Data for analysis START

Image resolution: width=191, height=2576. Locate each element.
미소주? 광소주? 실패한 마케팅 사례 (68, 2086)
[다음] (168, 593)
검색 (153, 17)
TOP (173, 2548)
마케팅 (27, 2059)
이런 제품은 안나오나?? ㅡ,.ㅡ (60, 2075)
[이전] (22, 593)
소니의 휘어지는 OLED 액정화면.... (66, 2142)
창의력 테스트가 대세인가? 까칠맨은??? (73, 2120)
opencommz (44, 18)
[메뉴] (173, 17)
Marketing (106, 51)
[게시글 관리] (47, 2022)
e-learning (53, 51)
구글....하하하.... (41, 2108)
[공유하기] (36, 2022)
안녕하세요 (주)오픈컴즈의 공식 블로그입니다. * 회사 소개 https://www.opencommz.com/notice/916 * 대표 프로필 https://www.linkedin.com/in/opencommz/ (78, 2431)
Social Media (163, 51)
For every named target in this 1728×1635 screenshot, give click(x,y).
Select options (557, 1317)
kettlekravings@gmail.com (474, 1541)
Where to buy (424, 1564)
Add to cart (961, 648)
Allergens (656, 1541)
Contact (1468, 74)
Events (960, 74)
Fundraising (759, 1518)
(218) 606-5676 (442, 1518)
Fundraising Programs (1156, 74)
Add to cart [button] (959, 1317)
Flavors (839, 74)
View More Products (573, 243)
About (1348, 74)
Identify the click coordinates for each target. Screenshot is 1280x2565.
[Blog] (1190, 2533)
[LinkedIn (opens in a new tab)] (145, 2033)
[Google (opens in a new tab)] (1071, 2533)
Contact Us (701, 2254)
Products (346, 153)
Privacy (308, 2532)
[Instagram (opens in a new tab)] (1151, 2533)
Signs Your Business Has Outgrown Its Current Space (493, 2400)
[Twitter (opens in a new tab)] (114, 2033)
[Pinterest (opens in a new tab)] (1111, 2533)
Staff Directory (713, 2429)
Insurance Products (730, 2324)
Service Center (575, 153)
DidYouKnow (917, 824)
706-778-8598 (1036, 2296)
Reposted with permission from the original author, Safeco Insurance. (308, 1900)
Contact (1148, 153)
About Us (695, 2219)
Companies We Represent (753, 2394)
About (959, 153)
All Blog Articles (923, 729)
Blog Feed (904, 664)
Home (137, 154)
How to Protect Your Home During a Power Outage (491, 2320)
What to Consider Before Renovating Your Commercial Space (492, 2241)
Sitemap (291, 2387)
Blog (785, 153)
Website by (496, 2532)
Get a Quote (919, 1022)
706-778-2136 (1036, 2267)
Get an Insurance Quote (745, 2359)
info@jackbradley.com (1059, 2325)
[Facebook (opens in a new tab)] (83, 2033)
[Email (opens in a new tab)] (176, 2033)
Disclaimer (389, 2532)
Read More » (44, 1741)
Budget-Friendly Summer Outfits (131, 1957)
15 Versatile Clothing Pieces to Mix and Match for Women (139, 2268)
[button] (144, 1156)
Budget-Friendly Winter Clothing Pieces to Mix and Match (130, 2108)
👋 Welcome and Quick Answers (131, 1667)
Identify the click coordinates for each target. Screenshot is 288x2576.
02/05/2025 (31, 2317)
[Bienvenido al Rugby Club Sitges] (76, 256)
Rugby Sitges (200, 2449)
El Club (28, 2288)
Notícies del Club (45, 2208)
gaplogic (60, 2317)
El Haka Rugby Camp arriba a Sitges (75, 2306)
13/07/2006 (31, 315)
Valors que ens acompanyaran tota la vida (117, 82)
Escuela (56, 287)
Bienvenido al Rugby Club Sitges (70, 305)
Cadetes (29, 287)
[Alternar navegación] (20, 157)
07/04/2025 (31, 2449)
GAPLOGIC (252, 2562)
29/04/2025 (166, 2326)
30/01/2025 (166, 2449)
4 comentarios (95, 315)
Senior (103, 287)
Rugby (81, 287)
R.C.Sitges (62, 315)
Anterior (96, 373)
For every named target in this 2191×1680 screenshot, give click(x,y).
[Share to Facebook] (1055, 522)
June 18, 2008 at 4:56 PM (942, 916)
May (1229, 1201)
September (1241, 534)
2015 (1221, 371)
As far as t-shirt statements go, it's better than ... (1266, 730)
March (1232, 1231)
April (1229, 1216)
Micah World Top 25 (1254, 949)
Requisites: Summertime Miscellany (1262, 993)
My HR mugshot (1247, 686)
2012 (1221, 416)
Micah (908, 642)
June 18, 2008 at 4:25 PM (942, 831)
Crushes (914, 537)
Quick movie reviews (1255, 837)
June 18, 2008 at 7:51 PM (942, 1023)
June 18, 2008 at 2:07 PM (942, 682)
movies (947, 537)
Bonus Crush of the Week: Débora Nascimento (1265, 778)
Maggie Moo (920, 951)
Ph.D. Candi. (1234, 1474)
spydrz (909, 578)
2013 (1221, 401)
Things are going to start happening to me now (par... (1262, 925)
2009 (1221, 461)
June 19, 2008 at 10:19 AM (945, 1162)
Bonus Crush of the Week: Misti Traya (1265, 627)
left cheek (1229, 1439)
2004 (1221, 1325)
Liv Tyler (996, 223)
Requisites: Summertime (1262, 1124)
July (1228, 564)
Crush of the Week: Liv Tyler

Data for analysis END

**Description of the task:** Wherever the word "Sitges" appears in the entries above, copy that line.

**Solution to this problem:**
[Bienvenido al Rugby Club Sitges] (76, 256)
Rugby Sitges (200, 2449)
El Haka Rugby Camp arriba a Sitges (75, 2306)
Bienvenido al Rugby Club Sitges (70, 305)
R.C.Sitges (62, 315)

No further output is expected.